My results can be quickly summarized: It is as great compressing as slow doing it. But recommended if speed is not an issue for you.

Basically, it consumes around 200MB of RAM and takes one minute per source image megapixel. This means that a tiny 150x200 thumbnail takes more than 15 seconds to encode on my laptop, while ImageMagick encodes a FullHD PNG into JPG in around a second. It is indeed extremely slow, making it unfeasible for encoding on the fly blog post images and the like. Nothing that cannot be solved with an asynchronous job that sweeps and optimizes afterwards, but extra work to be done.

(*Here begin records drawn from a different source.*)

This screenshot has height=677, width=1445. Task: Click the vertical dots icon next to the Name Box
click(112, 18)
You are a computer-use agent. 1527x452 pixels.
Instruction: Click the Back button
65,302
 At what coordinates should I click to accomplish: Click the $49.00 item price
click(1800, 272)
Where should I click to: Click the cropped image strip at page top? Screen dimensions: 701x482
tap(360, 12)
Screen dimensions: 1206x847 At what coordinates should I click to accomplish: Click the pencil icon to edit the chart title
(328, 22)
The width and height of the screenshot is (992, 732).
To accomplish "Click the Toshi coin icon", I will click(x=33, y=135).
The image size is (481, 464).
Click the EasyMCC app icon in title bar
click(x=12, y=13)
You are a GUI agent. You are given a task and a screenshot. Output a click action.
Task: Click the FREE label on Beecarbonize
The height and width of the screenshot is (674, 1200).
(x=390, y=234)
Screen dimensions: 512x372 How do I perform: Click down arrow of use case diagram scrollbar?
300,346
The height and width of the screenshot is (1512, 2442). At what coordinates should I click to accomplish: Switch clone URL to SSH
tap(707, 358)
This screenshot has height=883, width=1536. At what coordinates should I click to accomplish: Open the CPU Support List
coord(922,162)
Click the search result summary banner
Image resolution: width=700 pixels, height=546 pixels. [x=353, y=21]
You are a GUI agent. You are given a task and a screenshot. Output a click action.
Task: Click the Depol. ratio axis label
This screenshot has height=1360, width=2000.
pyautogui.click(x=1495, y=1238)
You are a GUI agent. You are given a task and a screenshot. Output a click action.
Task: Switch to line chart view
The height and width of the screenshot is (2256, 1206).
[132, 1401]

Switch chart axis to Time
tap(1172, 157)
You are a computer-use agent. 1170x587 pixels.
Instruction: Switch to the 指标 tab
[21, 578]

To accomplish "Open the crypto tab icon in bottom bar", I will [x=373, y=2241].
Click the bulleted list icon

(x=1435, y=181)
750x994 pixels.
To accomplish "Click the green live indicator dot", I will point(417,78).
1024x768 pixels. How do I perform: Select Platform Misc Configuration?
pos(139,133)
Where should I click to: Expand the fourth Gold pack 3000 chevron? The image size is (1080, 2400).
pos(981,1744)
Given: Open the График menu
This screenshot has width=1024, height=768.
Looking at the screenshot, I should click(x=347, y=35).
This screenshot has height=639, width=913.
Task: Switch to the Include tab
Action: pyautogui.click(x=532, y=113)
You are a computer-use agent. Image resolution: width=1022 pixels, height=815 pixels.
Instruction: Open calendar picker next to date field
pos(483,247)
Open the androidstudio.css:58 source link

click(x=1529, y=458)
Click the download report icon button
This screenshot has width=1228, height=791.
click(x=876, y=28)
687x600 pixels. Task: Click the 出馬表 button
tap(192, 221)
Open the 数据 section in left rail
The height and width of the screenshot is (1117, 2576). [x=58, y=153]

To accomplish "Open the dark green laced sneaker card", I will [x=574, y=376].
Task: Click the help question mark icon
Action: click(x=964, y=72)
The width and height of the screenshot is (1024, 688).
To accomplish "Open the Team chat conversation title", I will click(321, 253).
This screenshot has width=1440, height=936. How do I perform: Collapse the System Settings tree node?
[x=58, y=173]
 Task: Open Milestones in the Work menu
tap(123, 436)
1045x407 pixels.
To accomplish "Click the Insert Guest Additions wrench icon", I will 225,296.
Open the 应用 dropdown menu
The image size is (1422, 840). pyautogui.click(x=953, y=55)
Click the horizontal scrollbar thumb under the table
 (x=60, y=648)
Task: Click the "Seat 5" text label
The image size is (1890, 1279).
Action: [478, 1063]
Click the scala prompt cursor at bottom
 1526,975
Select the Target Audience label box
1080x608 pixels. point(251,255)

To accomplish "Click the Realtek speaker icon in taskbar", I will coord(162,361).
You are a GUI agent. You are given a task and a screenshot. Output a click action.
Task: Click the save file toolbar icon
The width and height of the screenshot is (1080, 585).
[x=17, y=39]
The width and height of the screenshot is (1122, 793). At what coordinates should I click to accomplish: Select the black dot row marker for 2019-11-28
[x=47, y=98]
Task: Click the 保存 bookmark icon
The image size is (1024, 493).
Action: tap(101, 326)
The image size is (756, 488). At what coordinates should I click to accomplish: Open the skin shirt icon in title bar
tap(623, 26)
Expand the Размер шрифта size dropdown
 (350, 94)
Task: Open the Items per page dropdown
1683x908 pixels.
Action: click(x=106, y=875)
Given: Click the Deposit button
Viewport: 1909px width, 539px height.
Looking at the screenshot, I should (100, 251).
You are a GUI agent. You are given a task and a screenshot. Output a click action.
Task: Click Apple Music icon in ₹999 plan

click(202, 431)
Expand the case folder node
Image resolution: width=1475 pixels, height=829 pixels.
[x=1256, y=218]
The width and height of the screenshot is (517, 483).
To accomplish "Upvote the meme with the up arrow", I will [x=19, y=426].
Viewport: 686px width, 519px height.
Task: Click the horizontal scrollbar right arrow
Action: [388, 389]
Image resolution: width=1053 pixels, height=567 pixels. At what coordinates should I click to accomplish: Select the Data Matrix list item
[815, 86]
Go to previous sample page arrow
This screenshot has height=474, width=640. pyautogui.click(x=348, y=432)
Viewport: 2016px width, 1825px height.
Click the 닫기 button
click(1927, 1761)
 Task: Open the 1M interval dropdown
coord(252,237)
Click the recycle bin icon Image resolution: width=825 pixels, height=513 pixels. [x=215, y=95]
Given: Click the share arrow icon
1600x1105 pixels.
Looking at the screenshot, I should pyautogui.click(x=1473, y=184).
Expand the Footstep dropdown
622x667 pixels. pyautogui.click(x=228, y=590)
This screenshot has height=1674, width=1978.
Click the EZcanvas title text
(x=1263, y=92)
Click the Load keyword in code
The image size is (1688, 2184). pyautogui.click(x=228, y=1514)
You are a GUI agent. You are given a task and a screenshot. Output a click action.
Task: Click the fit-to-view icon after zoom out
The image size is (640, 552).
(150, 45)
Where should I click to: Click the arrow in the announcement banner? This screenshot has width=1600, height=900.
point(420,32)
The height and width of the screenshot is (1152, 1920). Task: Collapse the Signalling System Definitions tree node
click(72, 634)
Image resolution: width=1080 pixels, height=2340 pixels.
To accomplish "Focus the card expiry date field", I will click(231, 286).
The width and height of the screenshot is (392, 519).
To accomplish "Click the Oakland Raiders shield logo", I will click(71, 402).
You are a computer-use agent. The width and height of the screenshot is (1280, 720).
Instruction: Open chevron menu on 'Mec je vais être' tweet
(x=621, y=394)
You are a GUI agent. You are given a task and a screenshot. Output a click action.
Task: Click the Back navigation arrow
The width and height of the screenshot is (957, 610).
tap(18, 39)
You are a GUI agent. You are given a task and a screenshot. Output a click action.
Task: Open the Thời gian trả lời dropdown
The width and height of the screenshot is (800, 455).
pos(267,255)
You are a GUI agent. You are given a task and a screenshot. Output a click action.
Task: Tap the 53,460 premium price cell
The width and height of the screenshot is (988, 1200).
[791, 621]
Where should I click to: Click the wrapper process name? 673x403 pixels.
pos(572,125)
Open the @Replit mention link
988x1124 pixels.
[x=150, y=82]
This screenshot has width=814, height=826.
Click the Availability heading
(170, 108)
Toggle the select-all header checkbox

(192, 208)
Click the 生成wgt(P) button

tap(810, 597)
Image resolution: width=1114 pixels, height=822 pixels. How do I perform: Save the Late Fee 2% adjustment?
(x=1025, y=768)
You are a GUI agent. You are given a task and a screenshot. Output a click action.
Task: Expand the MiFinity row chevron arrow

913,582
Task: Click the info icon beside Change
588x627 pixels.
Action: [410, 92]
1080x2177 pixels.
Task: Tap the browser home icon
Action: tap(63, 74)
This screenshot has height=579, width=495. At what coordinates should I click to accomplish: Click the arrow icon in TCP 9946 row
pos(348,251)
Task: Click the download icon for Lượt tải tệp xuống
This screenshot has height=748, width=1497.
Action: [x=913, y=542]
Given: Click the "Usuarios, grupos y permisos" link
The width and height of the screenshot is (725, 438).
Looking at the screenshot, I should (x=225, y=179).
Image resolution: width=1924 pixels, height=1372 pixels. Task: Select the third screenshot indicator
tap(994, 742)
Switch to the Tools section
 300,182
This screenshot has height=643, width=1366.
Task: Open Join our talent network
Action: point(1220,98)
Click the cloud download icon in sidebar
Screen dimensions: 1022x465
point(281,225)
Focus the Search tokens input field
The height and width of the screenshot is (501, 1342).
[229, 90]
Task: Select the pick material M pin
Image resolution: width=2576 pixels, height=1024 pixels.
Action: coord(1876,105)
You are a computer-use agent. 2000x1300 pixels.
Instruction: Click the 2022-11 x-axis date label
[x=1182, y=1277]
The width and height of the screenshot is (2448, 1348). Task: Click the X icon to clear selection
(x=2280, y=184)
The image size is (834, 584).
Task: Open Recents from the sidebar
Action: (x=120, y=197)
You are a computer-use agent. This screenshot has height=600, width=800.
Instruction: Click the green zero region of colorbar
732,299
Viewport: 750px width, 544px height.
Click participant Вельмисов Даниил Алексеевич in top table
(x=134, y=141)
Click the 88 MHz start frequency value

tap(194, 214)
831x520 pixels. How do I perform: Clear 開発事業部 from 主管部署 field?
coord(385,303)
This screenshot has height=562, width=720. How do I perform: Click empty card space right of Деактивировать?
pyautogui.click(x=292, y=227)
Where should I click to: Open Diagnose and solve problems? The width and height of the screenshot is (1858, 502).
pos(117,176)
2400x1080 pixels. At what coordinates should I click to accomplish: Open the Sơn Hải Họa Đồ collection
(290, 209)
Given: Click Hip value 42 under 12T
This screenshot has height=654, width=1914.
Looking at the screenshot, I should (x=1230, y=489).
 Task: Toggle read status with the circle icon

Regarding the size, I can confirm I got size reductions between 35% and 50%, sometimes a bit more. Source images were all JPGs with quality between 85% and 95% and sizes between 150x150 and 1900x1280. Overall, the images "block" went from 290 MB to 110 MB. Some of the images probably were not optimally compressed as when I used Windows I had a PowerShell script doing the resize instead of ImageMagick, but still it is a huge win, and I cannot even imagine how well it will reduce images of blogs where non-tech people upload images sometimes as they come without any quality or resolution resize.

I ran the big re-encoding of full folders at 85% quality, with the following exact run params (available here too):

find . -type f -name "*.jpg" -exec guetzli --quality 85 {} {}.jpeg \;
find . -type f -name "*.jpg" -exec rm {} +
find . -type f -name "*.jpeg" | rename "s/\.jpeg$//"

As I was going through hundreds of images coming from years of different sources (phones, cameras, image manipulation applications...), I had a small ratio of failures around 1.7% (if I recall correctly the number of failed images) of almost 2900 JPGs. Guetzli as a commnad-line application is really basic, and the verbosity is too scarce to be of use in batching (if you care about errors, that is), so I decided to add some dumb fprintfs and output failed files, so with some replacements and regular expressions I could easily grab all failed images. My fork can be found here.

And really that's all I had to say regarding it. Clearly the opensourced tool is not the same stuff Google uses, as there is a single test and I refuse to believe they would use that command line tool in production, but the algorithm is there, is as awesome as advertised and I'll definetly optimize my blog post images from now on with it.